Count the lines in the entries below that contain the string "type", matching case exactly, and give only the number.

::: GIVEN INFORMATION :::

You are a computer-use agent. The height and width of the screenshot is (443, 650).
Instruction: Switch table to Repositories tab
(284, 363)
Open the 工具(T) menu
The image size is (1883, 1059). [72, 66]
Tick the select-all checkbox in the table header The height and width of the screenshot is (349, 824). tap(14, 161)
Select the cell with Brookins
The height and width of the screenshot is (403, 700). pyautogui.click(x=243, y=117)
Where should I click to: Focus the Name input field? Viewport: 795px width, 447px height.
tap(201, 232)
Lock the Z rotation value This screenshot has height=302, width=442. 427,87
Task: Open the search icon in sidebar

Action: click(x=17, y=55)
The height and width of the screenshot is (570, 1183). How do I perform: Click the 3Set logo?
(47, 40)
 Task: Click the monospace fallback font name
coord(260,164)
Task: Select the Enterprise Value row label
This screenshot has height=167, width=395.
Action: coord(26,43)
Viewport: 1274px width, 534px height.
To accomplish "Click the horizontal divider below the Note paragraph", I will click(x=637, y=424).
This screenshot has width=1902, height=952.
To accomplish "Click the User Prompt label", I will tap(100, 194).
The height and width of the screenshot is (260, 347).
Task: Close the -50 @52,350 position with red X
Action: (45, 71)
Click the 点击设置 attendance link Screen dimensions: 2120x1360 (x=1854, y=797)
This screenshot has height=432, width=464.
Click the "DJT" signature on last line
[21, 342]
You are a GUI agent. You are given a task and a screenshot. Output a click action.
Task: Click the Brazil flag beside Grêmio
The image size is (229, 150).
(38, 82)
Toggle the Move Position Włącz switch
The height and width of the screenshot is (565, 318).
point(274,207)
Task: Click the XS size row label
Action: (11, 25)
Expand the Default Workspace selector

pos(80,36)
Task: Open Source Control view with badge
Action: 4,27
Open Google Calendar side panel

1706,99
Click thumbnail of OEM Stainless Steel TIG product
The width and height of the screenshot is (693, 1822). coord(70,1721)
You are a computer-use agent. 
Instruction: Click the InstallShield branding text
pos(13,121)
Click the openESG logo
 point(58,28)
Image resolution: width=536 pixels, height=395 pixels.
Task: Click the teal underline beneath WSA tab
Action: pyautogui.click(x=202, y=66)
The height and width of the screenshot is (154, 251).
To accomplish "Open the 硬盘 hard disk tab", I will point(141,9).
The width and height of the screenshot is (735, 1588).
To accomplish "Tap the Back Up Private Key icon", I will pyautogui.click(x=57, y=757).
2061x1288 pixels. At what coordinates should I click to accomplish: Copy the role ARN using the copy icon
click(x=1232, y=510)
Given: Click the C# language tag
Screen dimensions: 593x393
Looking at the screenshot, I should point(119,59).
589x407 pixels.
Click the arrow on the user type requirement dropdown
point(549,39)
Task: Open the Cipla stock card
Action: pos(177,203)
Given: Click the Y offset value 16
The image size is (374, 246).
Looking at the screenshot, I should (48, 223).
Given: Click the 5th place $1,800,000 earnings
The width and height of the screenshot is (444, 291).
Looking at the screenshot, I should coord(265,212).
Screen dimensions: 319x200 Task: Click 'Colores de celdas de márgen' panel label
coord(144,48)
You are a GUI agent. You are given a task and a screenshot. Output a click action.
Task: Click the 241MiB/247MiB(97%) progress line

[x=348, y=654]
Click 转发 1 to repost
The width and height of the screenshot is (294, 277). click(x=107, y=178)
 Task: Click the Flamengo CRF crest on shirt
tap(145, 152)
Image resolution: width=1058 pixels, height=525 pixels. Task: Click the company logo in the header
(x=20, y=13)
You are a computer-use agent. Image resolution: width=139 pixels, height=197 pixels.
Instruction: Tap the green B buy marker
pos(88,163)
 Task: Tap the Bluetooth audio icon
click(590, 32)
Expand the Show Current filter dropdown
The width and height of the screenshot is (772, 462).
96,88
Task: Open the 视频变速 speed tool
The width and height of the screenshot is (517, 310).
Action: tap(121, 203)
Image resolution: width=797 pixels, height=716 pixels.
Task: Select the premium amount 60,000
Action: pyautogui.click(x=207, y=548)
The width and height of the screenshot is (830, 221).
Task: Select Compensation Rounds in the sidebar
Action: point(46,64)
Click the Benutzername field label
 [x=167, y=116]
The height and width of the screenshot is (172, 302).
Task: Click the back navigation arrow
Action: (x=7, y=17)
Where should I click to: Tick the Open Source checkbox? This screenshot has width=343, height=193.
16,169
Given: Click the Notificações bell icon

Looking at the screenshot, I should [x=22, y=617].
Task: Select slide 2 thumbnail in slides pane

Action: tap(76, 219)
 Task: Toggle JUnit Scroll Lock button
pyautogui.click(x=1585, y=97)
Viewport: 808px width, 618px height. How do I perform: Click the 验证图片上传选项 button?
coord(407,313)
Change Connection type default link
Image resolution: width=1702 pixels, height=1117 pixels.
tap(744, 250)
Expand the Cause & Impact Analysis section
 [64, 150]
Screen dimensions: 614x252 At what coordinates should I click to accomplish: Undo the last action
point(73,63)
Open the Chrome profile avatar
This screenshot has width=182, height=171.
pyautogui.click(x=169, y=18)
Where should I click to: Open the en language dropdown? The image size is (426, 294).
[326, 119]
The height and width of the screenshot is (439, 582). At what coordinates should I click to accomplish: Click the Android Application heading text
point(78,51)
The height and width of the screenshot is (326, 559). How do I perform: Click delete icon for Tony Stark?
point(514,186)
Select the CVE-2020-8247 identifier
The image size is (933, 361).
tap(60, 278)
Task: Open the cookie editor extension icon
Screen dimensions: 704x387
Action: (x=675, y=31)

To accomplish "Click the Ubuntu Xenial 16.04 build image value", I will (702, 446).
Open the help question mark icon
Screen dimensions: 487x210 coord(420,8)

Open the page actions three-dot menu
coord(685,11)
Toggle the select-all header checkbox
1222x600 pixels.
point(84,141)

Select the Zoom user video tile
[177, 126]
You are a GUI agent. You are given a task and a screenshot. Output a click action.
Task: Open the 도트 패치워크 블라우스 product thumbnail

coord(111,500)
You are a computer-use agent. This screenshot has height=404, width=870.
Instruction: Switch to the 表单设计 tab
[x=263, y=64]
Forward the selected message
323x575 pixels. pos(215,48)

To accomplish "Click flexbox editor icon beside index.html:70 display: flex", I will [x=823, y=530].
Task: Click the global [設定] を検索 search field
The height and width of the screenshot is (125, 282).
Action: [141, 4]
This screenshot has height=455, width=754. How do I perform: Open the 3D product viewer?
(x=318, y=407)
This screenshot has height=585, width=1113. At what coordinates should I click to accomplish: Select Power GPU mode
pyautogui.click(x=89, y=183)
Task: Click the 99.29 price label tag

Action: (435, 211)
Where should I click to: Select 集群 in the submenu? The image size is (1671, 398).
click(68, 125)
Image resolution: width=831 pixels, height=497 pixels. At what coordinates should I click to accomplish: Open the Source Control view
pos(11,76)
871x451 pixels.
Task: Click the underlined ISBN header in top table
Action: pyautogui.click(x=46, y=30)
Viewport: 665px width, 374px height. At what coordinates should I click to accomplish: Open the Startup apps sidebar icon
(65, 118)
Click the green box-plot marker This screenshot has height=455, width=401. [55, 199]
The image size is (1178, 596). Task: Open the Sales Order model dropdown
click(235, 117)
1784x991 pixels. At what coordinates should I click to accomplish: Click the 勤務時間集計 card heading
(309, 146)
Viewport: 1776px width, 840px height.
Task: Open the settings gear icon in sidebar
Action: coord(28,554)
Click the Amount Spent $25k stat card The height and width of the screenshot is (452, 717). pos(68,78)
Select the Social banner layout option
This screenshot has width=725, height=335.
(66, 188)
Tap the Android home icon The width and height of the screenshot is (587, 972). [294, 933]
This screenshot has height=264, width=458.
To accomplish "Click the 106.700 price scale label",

:::

IN RESPONSE: 2